Beth Haverkamp

Associate Professor

Relevant Degree Programs

 

Graduate Student Supervision

Doctoral Student Supervision (Jan 2008 - May 2019)
Vulnerability in the Canadian refugee determination arena : an interpretive description study (2017)

This exploratory study utilized Interpretive Description, an applied qualitative methodology, to investigate the manner in which the concept of vulnerability is currently understood and intervened upon within the refugee determination arena in Canada. Consistent with Interpretive Description, this study generated qualitative data from multiple sources, which were theoretically and purposively selected. Four distinct source groups provided data at different levels of analysis: government documents and qualitative interviews with officials offered insight into the systemic level, key professional informants provided access to the organizational level, recent refugee claimants provided information on the individual level, and the collected documentation of a small number of refugee claims provided examples of particular instances, while providing insight into the refugee determination arena as a whole. In the context of Canadian refugee determination, ‘vulnerability’ refers to factors that impede access to a fair hearing and the risk of retraumatization. This study provides a rich and timely description of aspects of identity and experience that give rise to vulnerability for refugee claimants and the institutional and community-based practices that can exacerbate or mitigate risks for harm.

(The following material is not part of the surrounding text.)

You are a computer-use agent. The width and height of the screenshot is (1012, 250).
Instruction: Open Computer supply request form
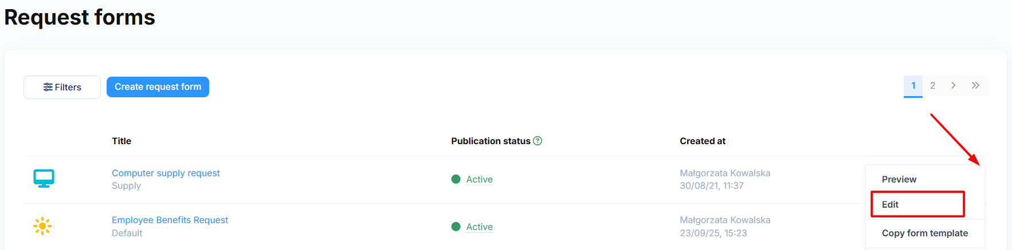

Three key findings can be distilled from this study: vulnerability is conceptualized according to essentialized characteristics of refugee claimants, there is variation between professional conceptualizations of vulnerability, and there are barriers to implementation across the refugee determination arena. I argue that a mis-attribution of harm to the individual/intrapsychic rather than to the systemic domain, a lack of integration of the psychological knowledge base that underpins the concept of vulnerability, and systemic barriers to implementation result in less than optimal protection for refugee claimants.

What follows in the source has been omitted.